Bang the gong for Scottish Baftas

The Scots awards won’t even make it to TV, but they’re a vital bellwether of our film industry
Blackbird is just the kind of obscure gem that could benefit from a nomination. Picture: ContributedBlackbird is just the kind of obscure gem that could benefit from a nomination. Picture: Contributed
Blackbird is just the kind of obscure gem that could benefit from a nomination. Picture: Contributed

IT’S fashionable to decry awards ceremonies, so let me join in. Earlier this month a Scottish fashion awards event gave a prize to Noel Gallagher’s wife for being Most Stylish Female. I don’t think it’s wide of the mark to suspect that the award was really Most Likely To Turn Up And Bring Noel. Events like this depress me, because they are such exercises in desperation. Show me someone who gives a fig about Sara McDonald’s dress sense, and I’ll ask you why I’m having to talk to your numpty of a friend.
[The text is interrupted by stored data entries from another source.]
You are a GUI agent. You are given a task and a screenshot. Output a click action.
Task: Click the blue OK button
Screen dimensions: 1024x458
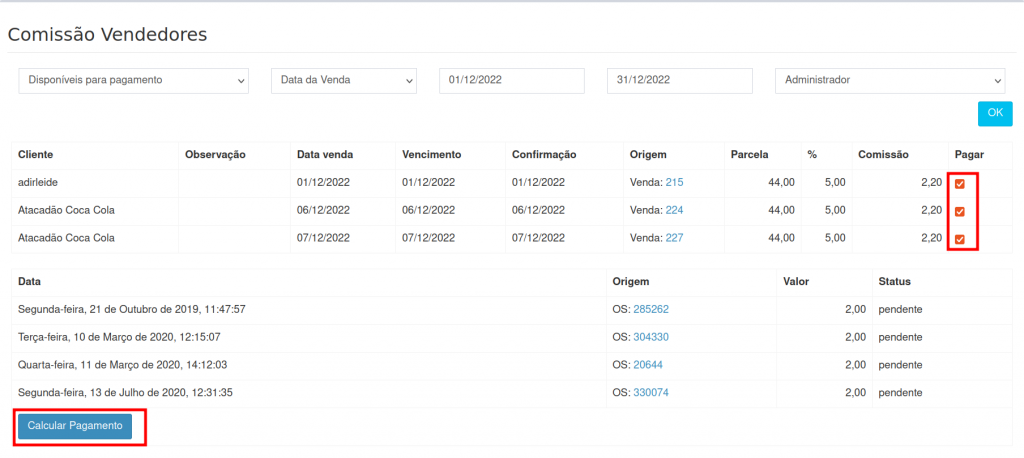(x=994, y=113)
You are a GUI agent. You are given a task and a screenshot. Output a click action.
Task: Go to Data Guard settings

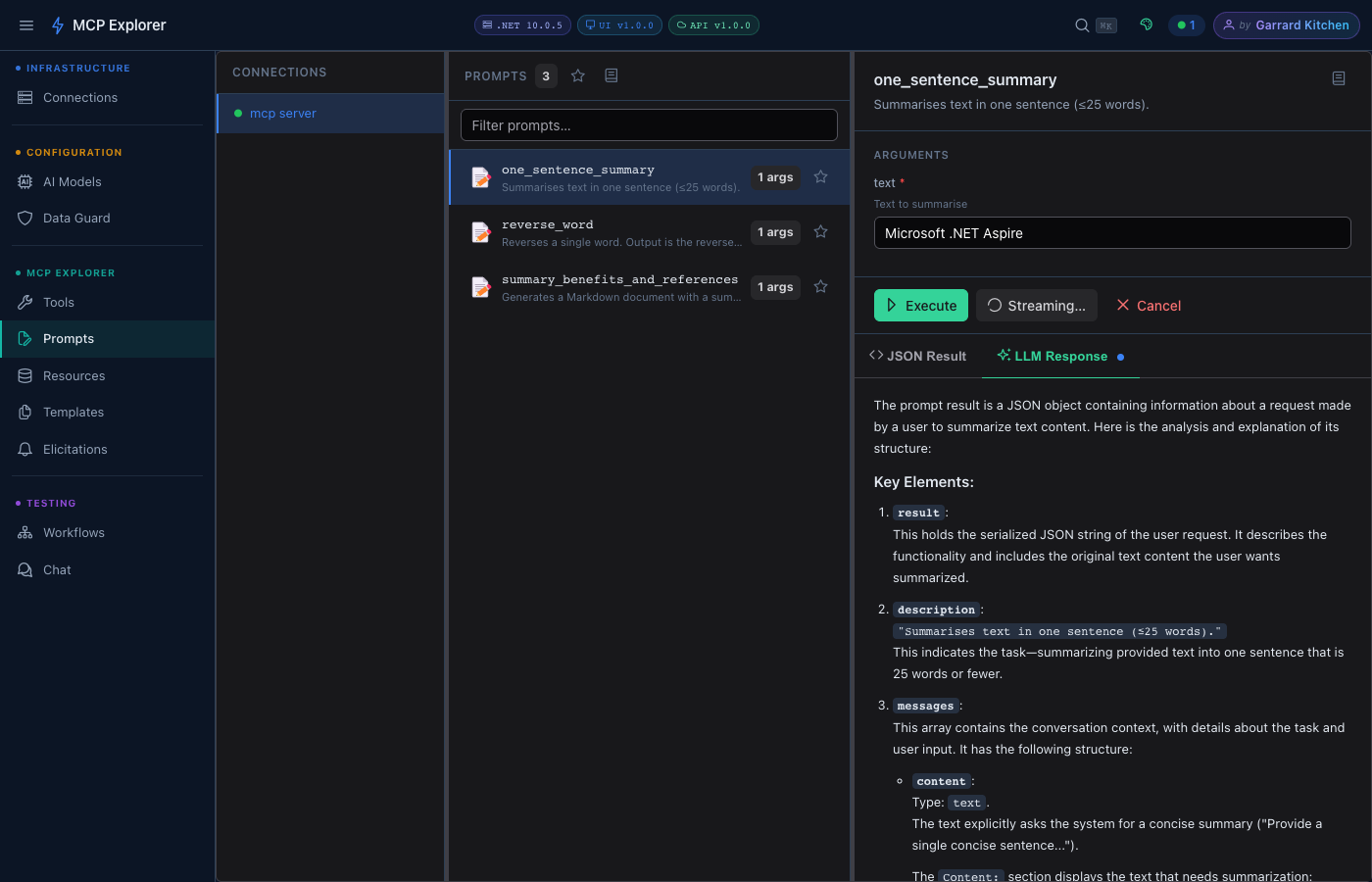(x=76, y=219)
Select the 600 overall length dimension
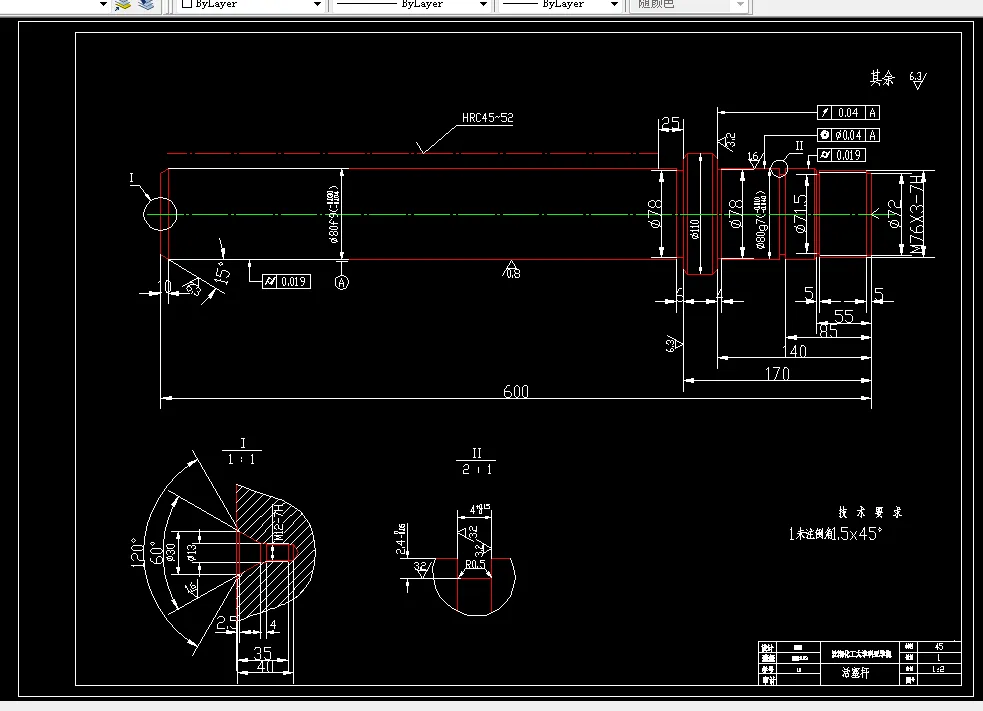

On the other hand, the Scottish Baftas really do matter – and perhaps even more than their UK big brother. I know, I know: compared with the British Baftas, tonight’s bash will not be an enormously glitzy affair. Instead of Clooneys, Bullocks and Denchs, the talent walking up the red carpet tonight in Glasgow could just as easily be retrieved from clubbable watering holes around Edinburgh or Glasgow. Yet while Scottish Baftas may not have pomp, they do have a point, offering a reasonably balanced snapshot of the state of Scottish film.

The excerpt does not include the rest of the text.